Baughman v. Foresee, 211 Ark. 149, 199 S.W.2d 596 (1947)

Feb. 17, 1947 · Arkansas Supreme Court · 4-8071
211 Ark. 149, 199 S.W.2d 596

Baughman v. Foresee.

4-8071

199 S. W. 2d 596

Opinion delivered February 17, 1947.

Len Jones, for appellant.

John H. Shouse and J. Loyd Shouse, for appellee.

*150Minor W. Mill wee, Justice.

Appellee, L. B. Foresee, purchased a farm in Boone county, Arkansas, from W. T. Whitley in October, 1935. The farm was described as a 40 acre tract and was inclosed by a wire fence which had been erected at least 20 years prior to the purchase by appellee. Appellee went into immediate possession following his purchase and has continued to cultivate the lands up to the fence each year since.

In the spring of 1945, appellant, Lewis Baughman, informed appellee that he had purchased lands adjacent to appellee’s farm and was claiming title to a part of the lands inclosed in appellee’s fence. Appellee employed Doss Young to harvest his hay crop in 1945, but appellant advised Young to refrain from cutting hay on that part of the inclosure which appellant claimed until a survey was made and the property lines settled.

On August 6, 1945, appellee filed this suit in the Boone Chancery Court alleging his ownership of the inclosed lands and that appellant was threatening to remove his fences and reestablish the lines upon appellee’s land; and that appellee and those under whom he claimed title had been in adverse possession of the lands for more than 20 years. The prayer of the complaint was that appellant be restrained from removing appellee’s fences or interfering in any manner with appellee’s quiet and peaceable enjoyment of the property, and for all equitable relief.

Appellant filed an answer and cross-complaint denying that appellee had adverse possession of the lands and alleging that appellee had a part of appellant’s land inclosed within his fences well knowing that the land belonged to appellant; and that appellant and those under whom he claimed had paid taxes on the land for more than seven years. The prayer of the answer was that the court establish the true lines between the parties and that the complaint be dismissed.

After a hearing held on September 14, 1945, the case was taken under advisement by the trial court until *151March 4, 1946, when a decree was entered which found that appellee had acquired title to the lands within his fence by adverse possession. Appellant was permanently enjoined from interfering with appellee’s possession of the inclosed lands and title thereto was quieted in appellee.
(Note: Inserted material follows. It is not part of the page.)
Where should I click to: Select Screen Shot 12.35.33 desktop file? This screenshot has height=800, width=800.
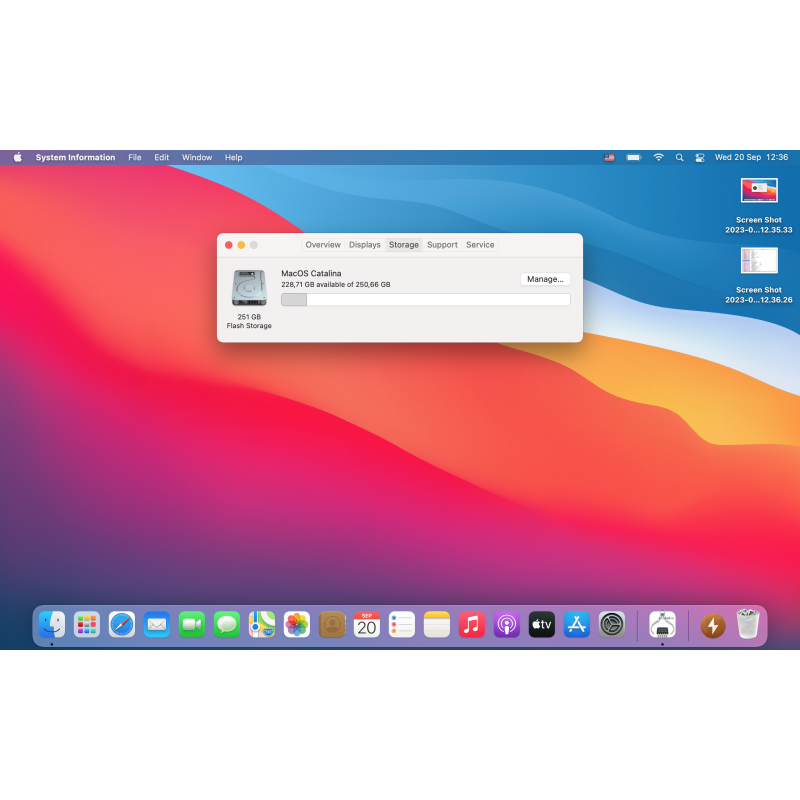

The evidence discloses that the wire fence which inclosed the farm purchased by appellee in 1935 also inclosed some land lying in adjoining 40 acre tracts. Although no survey was made and none of the witnesses knew the exact location of the land lines, it was variously estimated that from 10 to 25 acres of adjoining forties were inclosed within appellee’s fence. This fence was constructed at least 10 years prior to 1935 and replaced a rail fence which stood on substantially the same lines for 20 years prior to the erection of the wire fence. It is undisputed that appellee and former owners of the 40 acre tract which he purchased had cultivated the lands up to the fence lines. All the witnesses knew that appellee was cultivating all the land within his fence, but some of them did not know that he was claiming title to that part of the inclosure, which encroached upon the adjacent lands.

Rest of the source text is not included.